• TASK INPUT:
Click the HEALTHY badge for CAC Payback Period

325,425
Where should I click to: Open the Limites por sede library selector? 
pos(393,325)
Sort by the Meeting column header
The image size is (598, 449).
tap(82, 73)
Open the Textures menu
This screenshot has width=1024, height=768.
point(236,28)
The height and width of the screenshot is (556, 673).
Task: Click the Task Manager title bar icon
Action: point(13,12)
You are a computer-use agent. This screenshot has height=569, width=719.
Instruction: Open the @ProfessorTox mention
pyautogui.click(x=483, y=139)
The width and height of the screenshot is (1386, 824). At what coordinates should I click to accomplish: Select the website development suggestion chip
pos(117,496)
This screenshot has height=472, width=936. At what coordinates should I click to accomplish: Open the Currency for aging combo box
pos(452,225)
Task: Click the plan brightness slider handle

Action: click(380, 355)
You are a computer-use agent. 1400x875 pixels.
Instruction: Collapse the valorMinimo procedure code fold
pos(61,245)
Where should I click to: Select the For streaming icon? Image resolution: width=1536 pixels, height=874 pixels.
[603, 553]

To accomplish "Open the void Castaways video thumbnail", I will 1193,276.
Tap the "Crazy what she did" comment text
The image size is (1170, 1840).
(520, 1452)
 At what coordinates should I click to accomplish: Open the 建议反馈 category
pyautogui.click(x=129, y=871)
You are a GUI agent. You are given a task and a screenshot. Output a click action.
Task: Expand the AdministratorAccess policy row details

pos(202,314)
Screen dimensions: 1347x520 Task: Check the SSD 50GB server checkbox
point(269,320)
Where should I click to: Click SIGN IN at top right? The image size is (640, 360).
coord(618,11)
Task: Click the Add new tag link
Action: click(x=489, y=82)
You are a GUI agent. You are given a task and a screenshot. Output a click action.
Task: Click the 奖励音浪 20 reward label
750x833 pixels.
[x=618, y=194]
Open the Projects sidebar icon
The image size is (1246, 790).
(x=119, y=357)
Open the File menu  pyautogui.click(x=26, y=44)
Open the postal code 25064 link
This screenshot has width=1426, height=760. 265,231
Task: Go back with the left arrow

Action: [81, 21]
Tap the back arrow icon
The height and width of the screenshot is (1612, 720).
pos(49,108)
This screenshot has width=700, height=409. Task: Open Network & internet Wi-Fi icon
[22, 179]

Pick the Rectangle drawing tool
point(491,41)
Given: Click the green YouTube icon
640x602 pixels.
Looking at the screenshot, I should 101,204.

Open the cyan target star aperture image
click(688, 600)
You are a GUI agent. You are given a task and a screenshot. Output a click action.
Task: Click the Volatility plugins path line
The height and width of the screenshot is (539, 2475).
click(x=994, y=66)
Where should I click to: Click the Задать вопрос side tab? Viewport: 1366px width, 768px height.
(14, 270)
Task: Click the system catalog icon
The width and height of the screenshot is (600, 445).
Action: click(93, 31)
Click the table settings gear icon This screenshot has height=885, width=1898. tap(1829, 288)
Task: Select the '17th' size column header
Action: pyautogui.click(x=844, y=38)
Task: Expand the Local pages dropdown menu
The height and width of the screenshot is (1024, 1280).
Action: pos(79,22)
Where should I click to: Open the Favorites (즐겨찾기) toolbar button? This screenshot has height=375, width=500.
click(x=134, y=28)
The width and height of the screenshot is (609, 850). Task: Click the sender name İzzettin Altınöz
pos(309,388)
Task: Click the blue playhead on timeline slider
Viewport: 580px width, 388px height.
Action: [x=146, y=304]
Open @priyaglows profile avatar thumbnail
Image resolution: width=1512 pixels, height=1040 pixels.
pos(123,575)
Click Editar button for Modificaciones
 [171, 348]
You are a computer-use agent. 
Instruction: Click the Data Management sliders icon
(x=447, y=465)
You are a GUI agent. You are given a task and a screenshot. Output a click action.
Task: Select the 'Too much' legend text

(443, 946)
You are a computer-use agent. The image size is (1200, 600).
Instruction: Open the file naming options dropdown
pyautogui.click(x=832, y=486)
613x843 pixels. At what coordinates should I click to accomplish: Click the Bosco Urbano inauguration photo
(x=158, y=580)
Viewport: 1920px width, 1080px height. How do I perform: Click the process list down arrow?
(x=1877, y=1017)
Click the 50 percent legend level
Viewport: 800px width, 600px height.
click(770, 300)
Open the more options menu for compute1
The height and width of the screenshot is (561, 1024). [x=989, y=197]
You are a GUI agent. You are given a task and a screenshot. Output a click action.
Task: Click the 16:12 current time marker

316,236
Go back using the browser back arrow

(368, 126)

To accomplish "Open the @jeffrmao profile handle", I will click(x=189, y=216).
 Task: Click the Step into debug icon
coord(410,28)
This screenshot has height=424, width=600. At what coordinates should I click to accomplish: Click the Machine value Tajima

• YOUR INSTRUCTIONS: Retype the material word for word, including every line.

• RESULT FOR THIS EXERCISE:
Click the HEALTHY badge for CAC Payback Period

325,425
Where should I click to: Open the Limites por sede library selector? 
pos(393,325)
Sort by the Meeting column header
The image size is (598, 449).
tap(82, 73)
Open the Textures menu
This screenshot has width=1024, height=768.
point(236,28)
The height and width of the screenshot is (556, 673).
Task: Click the Task Manager title bar icon
Action: point(13,12)
You are a computer-use agent. This screenshot has height=569, width=719.
Instruction: Open the @ProfessorTox mention
pyautogui.click(x=483, y=139)
The width and height of the screenshot is (1386, 824). At what coordinates should I click to accomplish: Select the website development suggestion chip
pos(117,496)
This screenshot has height=472, width=936. At what coordinates should I click to accomplish: Open the Currency for aging combo box
pos(452,225)
Task: Click the plan brightness slider handle

Action: click(380, 355)
You are a computer-use agent. 1400x875 pixels.
Instruction: Collapse the valorMinimo procedure code fold
pos(61,245)
Where should I click to: Select the For streaming icon? Image resolution: width=1536 pixels, height=874 pixels.
[603, 553]

To accomplish "Open the void Castaways video thumbnail", I will 1193,276.
Tap the "Crazy what she did" comment text
The image size is (1170, 1840).
(520, 1452)
 At what coordinates should I click to accomplish: Open the 建议反馈 category
pyautogui.click(x=129, y=871)
You are a GUI agent. You are given a task and a screenshot. Output a click action.
Task: Expand the AdministratorAccess policy row details

pos(202,314)
Screen dimensions: 1347x520 Task: Check the SSD 50GB server checkbox
point(269,320)
Where should I click to: Click SIGN IN at top right? The image size is (640, 360).
coord(618,11)
Task: Click the Add new tag link
Action: click(x=489, y=82)
You are a GUI agent. You are given a task and a screenshot. Output a click action.
Task: Click the 奖励音浪 20 reward label
750x833 pixels.
[x=618, y=194]
Open the Projects sidebar icon
The image size is (1246, 790).
(x=119, y=357)
Open the File menu  pyautogui.click(x=26, y=44)
Open the postal code 25064 link
This screenshot has width=1426, height=760. 265,231
Task: Go back with the left arrow

Action: [81, 21]
Tap the back arrow icon
The height and width of the screenshot is (1612, 720).
pos(49,108)
This screenshot has width=700, height=409. Task: Open Network & internet Wi-Fi icon
[22, 179]

Pick the Rectangle drawing tool
point(491,41)
Given: Click the green YouTube icon
640x602 pixels.
Looking at the screenshot, I should 101,204.

Open the cyan target star aperture image
click(688, 600)
You are a GUI agent. You are given a task and a screenshot. Output a click action.
Task: Click the Volatility plugins path line
The height and width of the screenshot is (539, 2475).
click(x=994, y=66)
Where should I click to: Click the Задать вопрос side tab? Viewport: 1366px width, 768px height.
(14, 270)
Task: Click the system catalog icon
The width and height of the screenshot is (600, 445).
Action: click(93, 31)
Click the table settings gear icon This screenshot has height=885, width=1898. tap(1829, 288)
Task: Select the '17th' size column header
Action: pyautogui.click(x=844, y=38)
Task: Expand the Local pages dropdown menu
The height and width of the screenshot is (1024, 1280).
Action: pos(79,22)
Where should I click to: Open the Favorites (즐겨찾기) toolbar button? This screenshot has height=375, width=500.
click(x=134, y=28)
The width and height of the screenshot is (609, 850). Task: Click the sender name İzzettin Altınöz
pos(309,388)
Task: Click the blue playhead on timeline slider
Viewport: 580px width, 388px height.
Action: [x=146, y=304]
Open @priyaglows profile avatar thumbnail
Image resolution: width=1512 pixels, height=1040 pixels.
pos(123,575)
Click Editar button for Modificaciones
 [171, 348]
You are a computer-use agent. 
Instruction: Click the Data Management sliders icon
(x=447, y=465)
You are a GUI agent. You are given a task and a screenshot. Output a click action.
Task: Select the 'Too much' legend text

(443, 946)
You are a computer-use agent. The image size is (1200, 600).
Instruction: Open the file naming options dropdown
pyautogui.click(x=832, y=486)
613x843 pixels. At what coordinates should I click to accomplish: Click the Bosco Urbano inauguration photo
(x=158, y=580)
Viewport: 1920px width, 1080px height. How do I perform: Click the process list down arrow?
(x=1877, y=1017)
Click the 50 percent legend level
Viewport: 800px width, 600px height.
click(770, 300)
Open the more options menu for compute1
The height and width of the screenshot is (561, 1024). [x=989, y=197]
You are a GUI agent. You are given a task and a screenshot. Output a click action.
Task: Click the 16:12 current time marker

316,236
Go back using the browser back arrow

(368, 126)

To accomplish "Open the @jeffrmao profile handle", I will click(x=189, y=216).
 Task: Click the Step into debug icon
coord(410,28)
This screenshot has height=424, width=600. At what coordinates should I click to accomplish: Click the Machine value Tajima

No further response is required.